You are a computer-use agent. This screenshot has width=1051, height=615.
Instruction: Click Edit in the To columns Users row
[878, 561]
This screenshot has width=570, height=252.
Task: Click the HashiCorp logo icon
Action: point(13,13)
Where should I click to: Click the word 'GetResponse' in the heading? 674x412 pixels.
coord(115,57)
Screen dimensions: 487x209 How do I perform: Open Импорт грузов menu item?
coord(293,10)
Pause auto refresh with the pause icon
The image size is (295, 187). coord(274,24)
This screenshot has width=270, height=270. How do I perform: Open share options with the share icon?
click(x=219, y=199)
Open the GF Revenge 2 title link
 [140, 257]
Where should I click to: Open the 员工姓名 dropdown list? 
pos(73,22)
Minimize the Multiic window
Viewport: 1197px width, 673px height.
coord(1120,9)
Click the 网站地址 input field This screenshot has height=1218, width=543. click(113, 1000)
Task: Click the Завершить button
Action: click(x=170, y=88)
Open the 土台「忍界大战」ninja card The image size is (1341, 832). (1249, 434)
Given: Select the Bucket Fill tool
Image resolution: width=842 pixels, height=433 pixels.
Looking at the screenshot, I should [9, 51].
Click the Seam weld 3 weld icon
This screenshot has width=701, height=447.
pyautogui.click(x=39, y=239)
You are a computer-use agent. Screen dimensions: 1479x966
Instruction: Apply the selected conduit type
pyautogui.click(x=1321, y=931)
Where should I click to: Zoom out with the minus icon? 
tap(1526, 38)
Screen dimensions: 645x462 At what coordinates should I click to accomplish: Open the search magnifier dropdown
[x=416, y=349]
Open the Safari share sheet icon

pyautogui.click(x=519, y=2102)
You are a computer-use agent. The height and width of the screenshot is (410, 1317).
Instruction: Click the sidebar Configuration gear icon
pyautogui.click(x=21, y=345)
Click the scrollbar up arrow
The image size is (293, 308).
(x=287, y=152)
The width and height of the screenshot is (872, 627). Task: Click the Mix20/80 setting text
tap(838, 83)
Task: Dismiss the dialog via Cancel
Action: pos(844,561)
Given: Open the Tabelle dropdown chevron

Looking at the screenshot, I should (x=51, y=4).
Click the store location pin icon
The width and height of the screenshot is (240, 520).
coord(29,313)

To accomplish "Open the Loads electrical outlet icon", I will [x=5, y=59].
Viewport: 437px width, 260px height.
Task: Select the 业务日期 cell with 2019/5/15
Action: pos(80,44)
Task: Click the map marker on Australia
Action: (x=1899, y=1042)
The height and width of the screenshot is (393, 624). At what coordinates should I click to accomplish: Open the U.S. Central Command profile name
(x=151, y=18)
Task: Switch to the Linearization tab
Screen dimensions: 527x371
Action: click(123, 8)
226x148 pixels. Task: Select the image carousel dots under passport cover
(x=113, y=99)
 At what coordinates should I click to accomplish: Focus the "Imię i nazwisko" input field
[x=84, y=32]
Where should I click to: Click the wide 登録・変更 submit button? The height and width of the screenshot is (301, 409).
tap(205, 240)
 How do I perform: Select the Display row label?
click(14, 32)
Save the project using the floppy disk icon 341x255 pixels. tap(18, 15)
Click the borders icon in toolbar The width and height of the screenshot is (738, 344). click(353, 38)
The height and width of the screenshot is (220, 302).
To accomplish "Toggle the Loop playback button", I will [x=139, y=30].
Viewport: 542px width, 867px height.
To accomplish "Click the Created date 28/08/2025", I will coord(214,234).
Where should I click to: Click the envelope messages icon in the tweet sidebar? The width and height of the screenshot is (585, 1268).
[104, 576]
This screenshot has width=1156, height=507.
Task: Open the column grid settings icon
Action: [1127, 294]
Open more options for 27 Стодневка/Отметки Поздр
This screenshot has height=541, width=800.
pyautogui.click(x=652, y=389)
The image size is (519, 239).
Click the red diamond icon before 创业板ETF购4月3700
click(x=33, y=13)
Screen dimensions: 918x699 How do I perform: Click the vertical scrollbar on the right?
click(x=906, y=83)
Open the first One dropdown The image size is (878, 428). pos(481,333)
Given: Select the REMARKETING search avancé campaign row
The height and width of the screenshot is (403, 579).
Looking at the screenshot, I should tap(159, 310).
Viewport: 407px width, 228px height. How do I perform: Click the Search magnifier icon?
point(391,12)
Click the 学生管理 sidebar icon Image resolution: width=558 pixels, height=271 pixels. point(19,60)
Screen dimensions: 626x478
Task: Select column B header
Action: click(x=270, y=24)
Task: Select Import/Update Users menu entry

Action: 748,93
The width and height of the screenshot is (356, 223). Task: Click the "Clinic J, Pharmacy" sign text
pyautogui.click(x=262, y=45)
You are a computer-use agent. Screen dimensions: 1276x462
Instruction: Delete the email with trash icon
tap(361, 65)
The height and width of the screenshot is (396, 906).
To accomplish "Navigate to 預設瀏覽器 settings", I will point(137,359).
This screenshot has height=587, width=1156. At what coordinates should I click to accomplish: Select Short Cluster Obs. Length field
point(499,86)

--*--

## SET EXERCISE
Give every line of the records above as a numbered list, leaving out blank lines.

## RESPONSE TO THIS EXERCISE
1. You are a computer-use agent. This screenshot has width=1051, height=615.
2. Instruction: Click Edit in the To columns Users row
3. [878, 561]
4. This screenshot has width=570, height=252.
5. Task: Click the HashiCorp logo icon
6. Action: point(13,13)
7. Where should I click to: Click the word 'GetResponse' in the heading? 674x412 pixels.
8. coord(115,57)
9. Screen dimensions: 487x209 How do I perform: Open Импорт грузов menu item?
10. coord(293,10)
11. Pause auto refresh with the pause icon
12. The image size is (295, 187). coord(274,24)
13. This screenshot has width=270, height=270. How do I perform: Open share options with the share icon?
14. click(x=219, y=199)
15. Open the GF Revenge 2 title link
16.  [140, 257]
17. Where should I click to: Open the 员工姓名 dropdown list? 
18. pos(73,22)
19. Minimize the Multiic window
20. Viewport: 1197px width, 673px height.
21. coord(1120,9)
22. Click the 网站地址 input field This screenshot has height=1218, width=543. click(113, 1000)
23. Task: Click the Завершить button
24. Action: click(x=170, y=88)
25. Open the 土台「忍界大战」ninja card The image size is (1341, 832). (1249, 434)
26. Given: Select the Bucket Fill tool
27. Image resolution: width=842 pixels, height=433 pixels.
28. Looking at the screenshot, I should [9, 51].
29. Click the Seam weld 3 weld icon
30. This screenshot has width=701, height=447.
31. pyautogui.click(x=39, y=239)
32. You are a computer-use agent. Screen dimensions: 1479x966
33. Instruction: Apply the selected conduit type
34. pyautogui.click(x=1321, y=931)
35. Where should I click to: Zoom out with the minus icon? 
36. tap(1526, 38)
37. Screen dimensions: 645x462 At what coordinates should I click to accomplish: Open the search magnifier dropdown
38. [x=416, y=349]
39. Open the Safari share sheet icon
40. pyautogui.click(x=519, y=2102)
41. You are a computer-use agent. The height and width of the screenshot is (410, 1317).
42. Instruction: Click the sidebar Configuration gear icon
43. pyautogui.click(x=21, y=345)
44. Click the scrollbar up arrow
45. The image size is (293, 308).
46. (x=287, y=152)
47. The width and height of the screenshot is (872, 627). Task: Click the Mix20/80 setting text
48. tap(838, 83)
49. Task: Dismiss the dialog via Cancel
50. Action: pos(844,561)
51. Given: Open the Tabelle dropdown chevron
52. Looking at the screenshot, I should (x=51, y=4).
53. Click the store location pin icon
54. The width and height of the screenshot is (240, 520).
55. coord(29,313)
56. To accomplish "Open the Loads electrical outlet icon", I will [x=5, y=59].
57. Viewport: 437px width, 260px height.
58. Task: Select the 业务日期 cell with 2019/5/15
59. Action: pos(80,44)
60. Task: Click the map marker on Australia
61. Action: (x=1899, y=1042)
62. The height and width of the screenshot is (393, 624). At what coordinates should I click to accomplish: Open the U.S. Central Command profile name
63. (x=151, y=18)
64. Task: Switch to the Linearization tab
65. Screen dimensions: 527x371
66. Action: click(123, 8)
67. 226x148 pixels. Task: Select the image carousel dots under passport cover
68. (x=113, y=99)
69.  At what coordinates should I click to accomplish: Focus the "Imię i nazwisko" input field
70. [x=84, y=32]
71. Where should I click to: Click the wide 登録・変更 submit button? The height and width of the screenshot is (301, 409).
72. tap(205, 240)
73.  How do I perform: Select the Display row label?
74. click(14, 32)
75. Save the project using the floppy disk icon 341x255 pixels. tap(18, 15)
76. Click the borders icon in toolbar The width and height of the screenshot is (738, 344). click(353, 38)
77. The height and width of the screenshot is (220, 302).
78. To accomplish "Toggle the Loop playback button", I will [x=139, y=30].
79. Viewport: 542px width, 867px height.
80. To accomplish "Click the Created date 28/08/2025", I will coord(214,234).
81. Where should I click to: Click the envelope messages icon in the tweet sidebar? The width and height of the screenshot is (585, 1268).
82. [104, 576]
83. This screenshot has width=1156, height=507.
84. Task: Open the column grid settings icon
85. Action: [1127, 294]
86. Open more options for 27 Стодневка/Отметки Поздр
87. This screenshot has height=541, width=800.
88. pyautogui.click(x=652, y=389)
89. The image size is (519, 239).
90. Click the red diamond icon before 创业板ETF购4月3700
91. click(x=33, y=13)
92. Screen dimensions: 918x699 How do I perform: Click the vertical scrollbar on the right?
93. click(x=906, y=83)
94. Open the first One dropdown The image size is (878, 428). pos(481,333)
95. Given: Select the REMARKETING search avancé campaign row
96. The height and width of the screenshot is (403, 579).
97. Looking at the screenshot, I should tap(159, 310).
98. Viewport: 407px width, 228px height. How do I perform: Click the Search magnifier icon?
99. point(391,12)
100. Click the 学生管理 sidebar icon Image resolution: width=558 pixels, height=271 pixels. point(19,60)
101. Screen dimensions: 626x478
102. Task: Select column B header
103. Action: click(x=270, y=24)
104. Task: Select Import/Update Users menu entry
105. Action: 748,93
106. The width and height of the screenshot is (356, 223). Task: Click the "Clinic J, Pharmacy" sign text
107. pyautogui.click(x=262, y=45)
108. You are a computer-use agent. Screen dimensions: 1276x462
109. Instruction: Delete the email with trash icon
110. tap(361, 65)
111. The height and width of the screenshot is (396, 906).
112. To accomplish "Navigate to 預設瀏覽器 settings", I will point(137,359).
113. This screenshot has height=587, width=1156. At what coordinates should I click to accomplish: Select Short Cluster Obs. Length field
114. point(499,86)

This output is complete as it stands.